Basically, a woman — Pauline Thomas — applied for disability benefits and got through the first three steps. However, when she got to step four, “Can you deal with the pain and go back to your old job?”, the Judge said that she could return to her old job as an elevator operator. The problem? The job didn’t actually exist anymore. Ms. Thomas pursued her case all the way up to the Third Circuit Court of Appeals and eventually won. However, the Federal Government took issue with that and brought it before the Supreme Court. A unanimous Supreme Court ultimately ruled on the side of the US Government.

You see, it all came down to one part of one sentence: Can someone “engage in any other kind of substantial gainful work which exists in the national economy.” The question the Court was deciding was whether or not it mattered if your past work still existed in the “national economy.” The Court found that it didn’t, because that wasn’t how the Social Security Administration interpreted the statute (and now we’re back to statutory interpretation!):

As the above description shows, step four can result in a determination of no disability without inquiry into whether the claimant’s previous work exists in the national economy; the regulations explicitly reserve inquiry into the national economy for step five. Thus, the SSA has made it perfectly clear that it does not interpret the clause “which exists in the national economy” in §423(d)(2)(A) as applying to “previous work.” The issue presented is whether this agency interpretation must be accorded deference.

The “agency interpretation” being “accorded deference,” is the same issue that is at stake in King v. Burwell. The Supreme Court has long held that if a statute is vague or unclear, they “must defer to a reasonable construction by the agency charged with its implementation.” Scalia cited directly to that line of reasoning when he granted the Social Security Administration leeway to interpret their own statutes; he even gave a little example to illustrate his point:

Consider, for example, the case of parents who, before leaving their teenage son alone in the house for the weekend, warn him, “You will be punished if you throw a party or engage in any other activity that damages the house.” If the son nevertheless throws a party and is caught, he should hardly be able to avoid punishment by arguing that the house was not damaged. […] The parents, foreseeing that assessment of whether an activity had in fact “damaged” the house could be disputed by their son, might have wished to preclude all argument by specifying and categorically prohibiting the one activity — hosting a party — that was most likely to cause damage and most likely to occur.

This isn’t all that dissimilar from a Pizza Hut/Dominos example cited in the Fourth Circuit’s decision (full quote is in the notes section on the right).
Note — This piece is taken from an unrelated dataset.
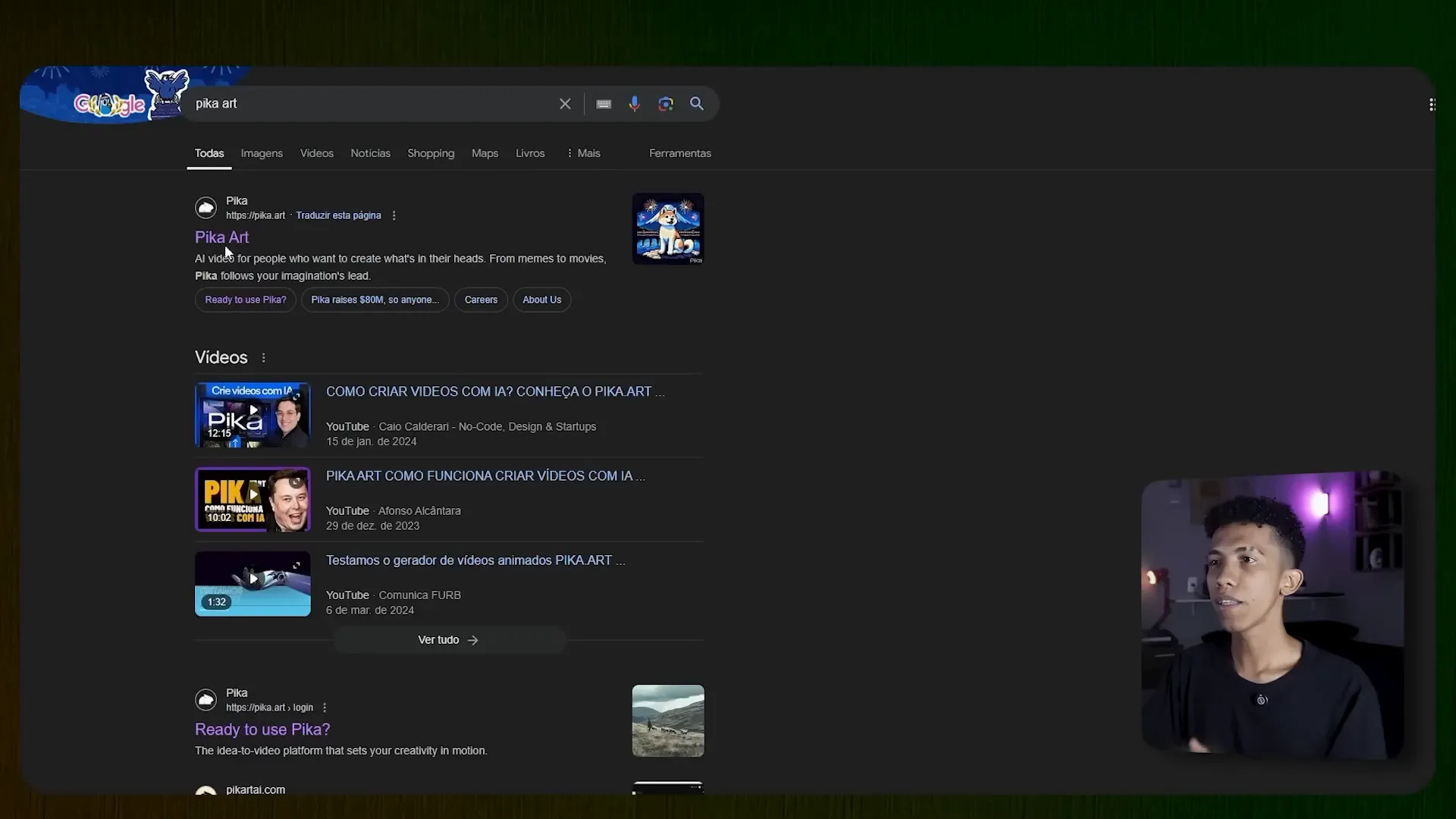The image size is (1456, 819).
Task: Click Afonso Alcântara YouTube video thumbnail
Action: pos(252,498)
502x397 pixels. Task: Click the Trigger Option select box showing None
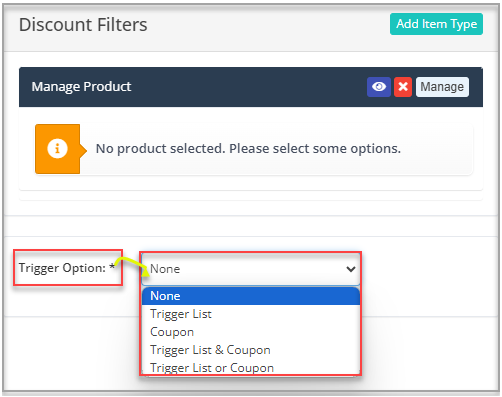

Where it gets interesting is when Scalia starts referring to the “rule of the last antecedent:”

The Third Circuit’s reading disregards — indeed, is precisely contrary to — the grammatical “rule of the last antecedent,” according to which a limiting clause or phrase (here, the relative clause “which exists in the national economy”) should ordinarily be read as modifying only the noun or phrase that it immediately follows (here, “any other kind of substantial gainful work”). See 2A N. Singer, Sutherland on Statutory Construction § 47.33, p. 369 (6th rev. ed. 2000) (“Referential and qualifying words and phrases, where no contrary intention appears, refer solely to the last antecedent”). While this rule is not an absolute and can assuredly be overcome by other indicia of meaning, we have said that construing a statute in accord with the rule is “quite sensible as a matter of grammar.”

Granted, there are no “relative clauses” here, but it is certainly convincing that “such Exchange” is a clause modifying or referring to “Exchanges” as they are defined and referenced throughout the entire law. After reading this decision, it seems to me like the winning argument is very strongly on the Government’s side, but you could (less convincingly) reason that Scalia’s decision is consistent with the plaintiffs’ case. We’ll find out which way the Supreme Court rules later this month.